KHERSON AND ZAPORIZHZHYA

Above: Ethnic Tatar Ukrainians fly the Tatar flag over captured zombie tank in the southern Ukrainian battle to liberate Crimea, historical Tatar homeland. (Visegrad 24)

Map via ISW

  • Several Russian sources reported renewed Ukrainian assaults in the Kherson direction and Ukrainian sources reported higher-than-average numbers of daily shelling and missile strikes, but Ukrainian forces are maintaining operational silence about any operations.
  • The long-term defensibility of Mykolayiv, Odesa, and the entire Ukrainian Black Sea coast thus rests in no small part on the liberation of western Kherson.
  • Ukraine’s hold on its entire western Black Sea coast will remain tenuous as long as Russia holds territory in southwestern Kherson much further north than the 2014 lines.
  • As a result of accurate strikes by the Defence Forces, the enemy suffered the following losses in the populated areas of the Zaporizhzhia oblast: Molochansk – up to 40 wounded, Kamianka-Dniprovska – 5 units of weapons and military equipment and about 25 wounded, Enerhodar – up to 20 wounded, Orihiv and Hulyaipole – up to 5 units of weapons and military equipment and up to 50 wounded, Polohy – about 7 units of military equipment and up to 30 wounded.
  • Parts of Kherson Oblast on the east bank of the Dnipro are also strategically critical, however. The oblast follows the line of the river to its mouth and then juts out into the Black Sea, coming to within about 40 miles of Odesa. Russian military positions in these areas allow Russian forces to bring artillery, drone, and missile fire against much of the Ukrainian Black Sea coast from many short-range systems without having to use expensive longer-range capabilities that will always be in shorter supply.

Exercise prompt: Copy the Kherson and Zaporizhzhya passage word for word, starting with "Above: Ethnic Tatar" and going on through "about any operations.".

Data excerpts:

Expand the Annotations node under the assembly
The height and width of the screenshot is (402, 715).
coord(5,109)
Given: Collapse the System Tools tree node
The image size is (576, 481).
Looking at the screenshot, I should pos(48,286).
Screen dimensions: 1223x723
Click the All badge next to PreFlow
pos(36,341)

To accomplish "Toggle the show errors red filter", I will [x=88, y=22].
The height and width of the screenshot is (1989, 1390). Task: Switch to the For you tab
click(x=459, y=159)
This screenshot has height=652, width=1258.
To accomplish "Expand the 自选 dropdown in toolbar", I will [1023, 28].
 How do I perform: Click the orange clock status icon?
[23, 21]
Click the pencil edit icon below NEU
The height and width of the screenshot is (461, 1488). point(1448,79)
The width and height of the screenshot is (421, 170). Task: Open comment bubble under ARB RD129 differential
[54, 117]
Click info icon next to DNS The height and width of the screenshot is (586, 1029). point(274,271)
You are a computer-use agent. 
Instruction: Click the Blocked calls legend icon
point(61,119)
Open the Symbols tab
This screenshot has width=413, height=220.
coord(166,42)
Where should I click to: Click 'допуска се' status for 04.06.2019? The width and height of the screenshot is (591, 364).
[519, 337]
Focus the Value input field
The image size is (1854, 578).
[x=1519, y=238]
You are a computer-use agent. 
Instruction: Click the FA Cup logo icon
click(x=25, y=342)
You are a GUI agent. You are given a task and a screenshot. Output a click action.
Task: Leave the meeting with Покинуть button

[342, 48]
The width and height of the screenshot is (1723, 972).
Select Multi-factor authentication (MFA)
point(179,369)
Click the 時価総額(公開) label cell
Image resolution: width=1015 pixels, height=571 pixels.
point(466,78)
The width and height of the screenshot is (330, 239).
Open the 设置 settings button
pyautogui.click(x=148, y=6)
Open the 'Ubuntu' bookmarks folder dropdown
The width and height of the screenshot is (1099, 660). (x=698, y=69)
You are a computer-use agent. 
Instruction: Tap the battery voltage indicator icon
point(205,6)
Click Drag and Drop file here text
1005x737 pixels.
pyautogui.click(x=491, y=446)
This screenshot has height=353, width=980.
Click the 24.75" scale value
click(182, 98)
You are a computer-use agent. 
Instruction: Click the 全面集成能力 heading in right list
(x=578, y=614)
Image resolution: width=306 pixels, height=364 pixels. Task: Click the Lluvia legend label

Exercise solution:
Above: Ethnic Tatar Ukrainians fly the Tatar flag over captured zombie tank in the southern Ukrainian battle to liberate Crimea, historical Tatar homeland. (Visegrad 24)

Map via ISW

  • Several Russian sources reported renewed Ukrainian assaults in the Kherson direction and Ukrainian sources reported higher-than-average numbers of daily shelling and missile strikes, but Ukrainian forces are maintaining operational silence about any operations.